[Instructions for the task] What is needed is every line of the data that includes the word "computer". Please copy each one.

[Task inputs]
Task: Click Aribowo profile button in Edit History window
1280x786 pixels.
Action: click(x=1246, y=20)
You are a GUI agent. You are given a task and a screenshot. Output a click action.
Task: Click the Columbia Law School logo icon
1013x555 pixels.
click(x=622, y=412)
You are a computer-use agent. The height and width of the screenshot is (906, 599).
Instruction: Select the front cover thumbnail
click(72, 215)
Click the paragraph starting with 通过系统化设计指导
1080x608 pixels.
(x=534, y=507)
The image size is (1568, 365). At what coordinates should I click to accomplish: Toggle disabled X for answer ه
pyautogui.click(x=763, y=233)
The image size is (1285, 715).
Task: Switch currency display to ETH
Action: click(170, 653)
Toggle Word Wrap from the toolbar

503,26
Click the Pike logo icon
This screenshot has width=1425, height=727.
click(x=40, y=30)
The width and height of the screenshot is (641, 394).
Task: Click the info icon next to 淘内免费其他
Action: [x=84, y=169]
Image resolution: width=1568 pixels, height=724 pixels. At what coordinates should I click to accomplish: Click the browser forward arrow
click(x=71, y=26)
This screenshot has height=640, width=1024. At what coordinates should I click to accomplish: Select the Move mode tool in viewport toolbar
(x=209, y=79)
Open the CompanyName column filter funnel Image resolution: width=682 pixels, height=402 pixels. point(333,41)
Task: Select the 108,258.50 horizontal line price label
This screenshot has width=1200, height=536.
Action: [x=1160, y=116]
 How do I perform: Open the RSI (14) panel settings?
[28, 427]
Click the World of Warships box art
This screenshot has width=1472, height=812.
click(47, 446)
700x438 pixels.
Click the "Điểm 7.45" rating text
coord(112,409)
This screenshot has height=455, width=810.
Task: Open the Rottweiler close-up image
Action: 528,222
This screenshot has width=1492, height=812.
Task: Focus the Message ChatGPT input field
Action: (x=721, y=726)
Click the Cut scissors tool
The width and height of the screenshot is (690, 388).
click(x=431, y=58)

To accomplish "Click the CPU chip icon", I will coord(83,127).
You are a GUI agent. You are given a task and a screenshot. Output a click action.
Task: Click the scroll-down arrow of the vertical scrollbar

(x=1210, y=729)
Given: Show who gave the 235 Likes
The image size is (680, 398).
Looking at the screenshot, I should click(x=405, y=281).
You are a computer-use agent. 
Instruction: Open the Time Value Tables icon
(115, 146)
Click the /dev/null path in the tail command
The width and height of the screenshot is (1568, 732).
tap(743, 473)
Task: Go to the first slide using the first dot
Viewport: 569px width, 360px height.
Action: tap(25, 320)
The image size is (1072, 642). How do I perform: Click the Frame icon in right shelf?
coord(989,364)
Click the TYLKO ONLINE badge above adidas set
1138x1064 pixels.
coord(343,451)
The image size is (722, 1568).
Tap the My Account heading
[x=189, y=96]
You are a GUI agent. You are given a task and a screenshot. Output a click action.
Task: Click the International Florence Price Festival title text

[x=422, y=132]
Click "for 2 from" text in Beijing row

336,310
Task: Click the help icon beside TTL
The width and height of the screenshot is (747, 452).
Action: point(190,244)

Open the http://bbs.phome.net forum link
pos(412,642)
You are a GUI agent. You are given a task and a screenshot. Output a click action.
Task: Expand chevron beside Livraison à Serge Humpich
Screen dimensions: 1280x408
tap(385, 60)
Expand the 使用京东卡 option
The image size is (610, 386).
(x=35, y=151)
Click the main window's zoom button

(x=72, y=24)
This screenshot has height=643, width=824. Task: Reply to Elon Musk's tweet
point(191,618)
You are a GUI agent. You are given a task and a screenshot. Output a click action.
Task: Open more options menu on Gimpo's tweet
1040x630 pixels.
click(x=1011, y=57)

[Completed task]
You are a computer-use agent. The height and width of the screenshot is (906, 599).
You are a computer-use agent. 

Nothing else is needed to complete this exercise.